Chala Mussaddi ... Office Office is a 2011 Indian satirical film based on the television series Office Office, also directed by Rajiv Mehra. Starring Pankaj Kapur, Deven Bhojani, Asawari Joshi, Sanjay Mishra and others, who also featured in the TV sitcom.

==Plot==
Retired schoolmaster Mussaddi Lal Tripathi, the quintessential "Common Man" troubled by his wife's serious illness, takes her to the hospital, where the utter negligence and vested interests of the doctors result in her untimely death. Mussaddi then, along with his young, unemployed, drifter son, Bunty (Gaurav Kapoor), sets out for his pilgrimage to the four holy sites for the immersion of his wife's ashes. In his absence, pension officers arrive at Mussaddi's house to inquire about his status. Musaddi's neighbour Gupta tells them that Mussaddi has gone far away, and the Pension Officers interpret that Mussaddi Lal has expired and report him dead in their files. When Mussaddi returns, he discovers to his utter shock that he is dead according to government files.
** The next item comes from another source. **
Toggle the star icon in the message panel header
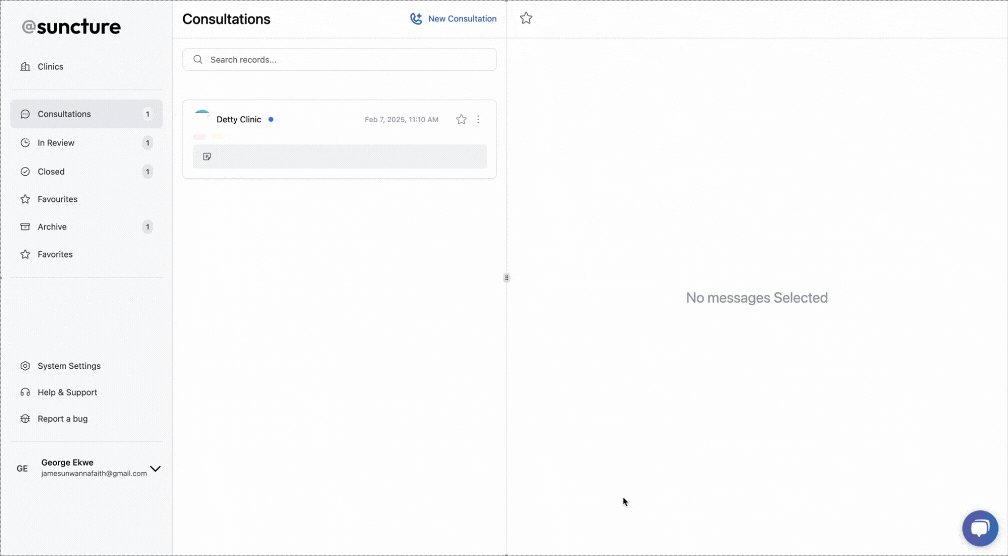1008x556 pixels. (x=526, y=18)
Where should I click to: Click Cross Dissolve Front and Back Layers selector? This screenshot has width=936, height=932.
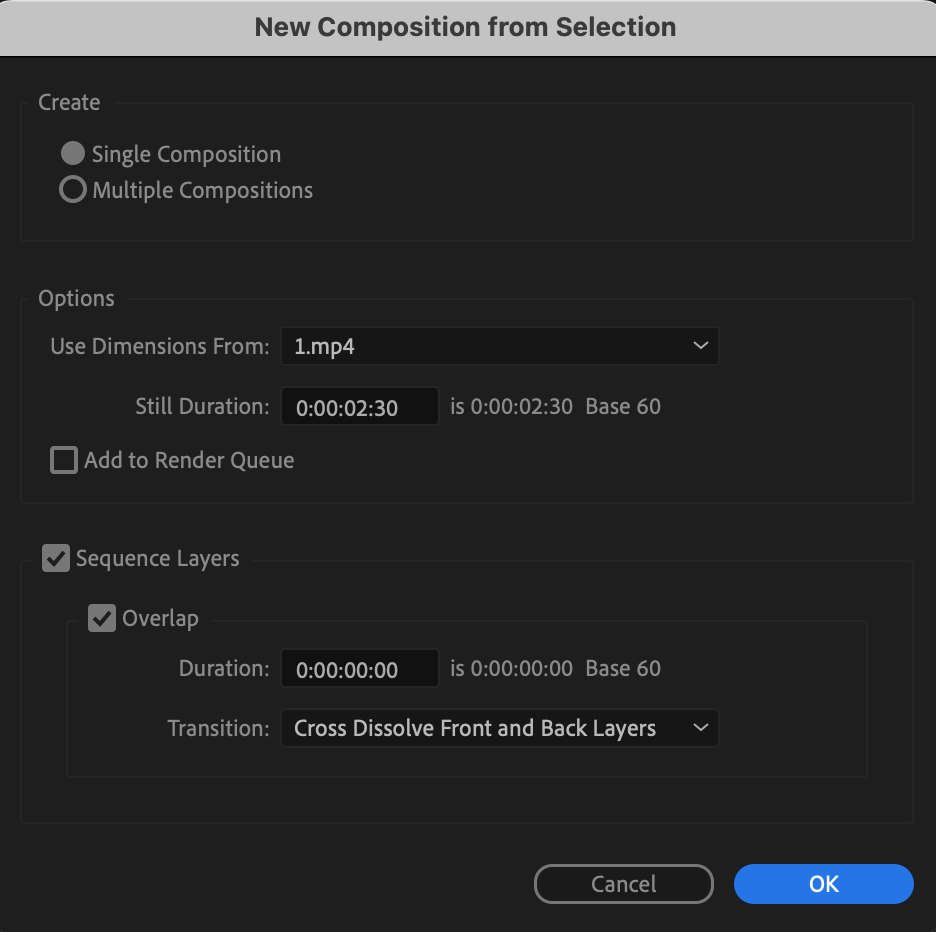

He tries his heart out to make the pension office staff believe that he is alive, but they are not convinced at all as they want proper proof.

Mussaddi Lal, bemused and dejected by the irony of the situation, sets out on his mission to gather proof that he is alive, while the Pension Office employees resolve that whatever proof Mussaddi brings, they will not allow him to be officially alive since they have already mopped up his pension money. Mussaddi decides to revolt in his own way and decides to take the law in his hands. Does Mussaddi finally get his justice, or does he remain a dead victim of the bureaucracy? Can Mussaddi overcome the corrupt system and its officials and be triumphant and alive, if so, how?

==Cast==
- Pankaj Kapur as Mussaddi Lal Tripathi
- Deven Bhojani as Patel
- Manoj Pahwa as Bhatia
- Sanjay Mishra as Shukla
- Hemant Pandey as Pandey Ji
- Asawari Joshi as Ushaji
- Gaurav Kapoor as Bunty Tripathi, Mussaddi's son
- Farida Jalal (in a Cameo) as Shanti Tripathi, Mussaddi's wife
- Makrand Deshpande - Uncredited
- Mahesh Thakur as Subhash the Judge

== Box office ==
The film grossed an estimated ₹1.4 crore at the box office, against a budget of ₹6.5 crore. and declared as "disaster" on boxofficeindia.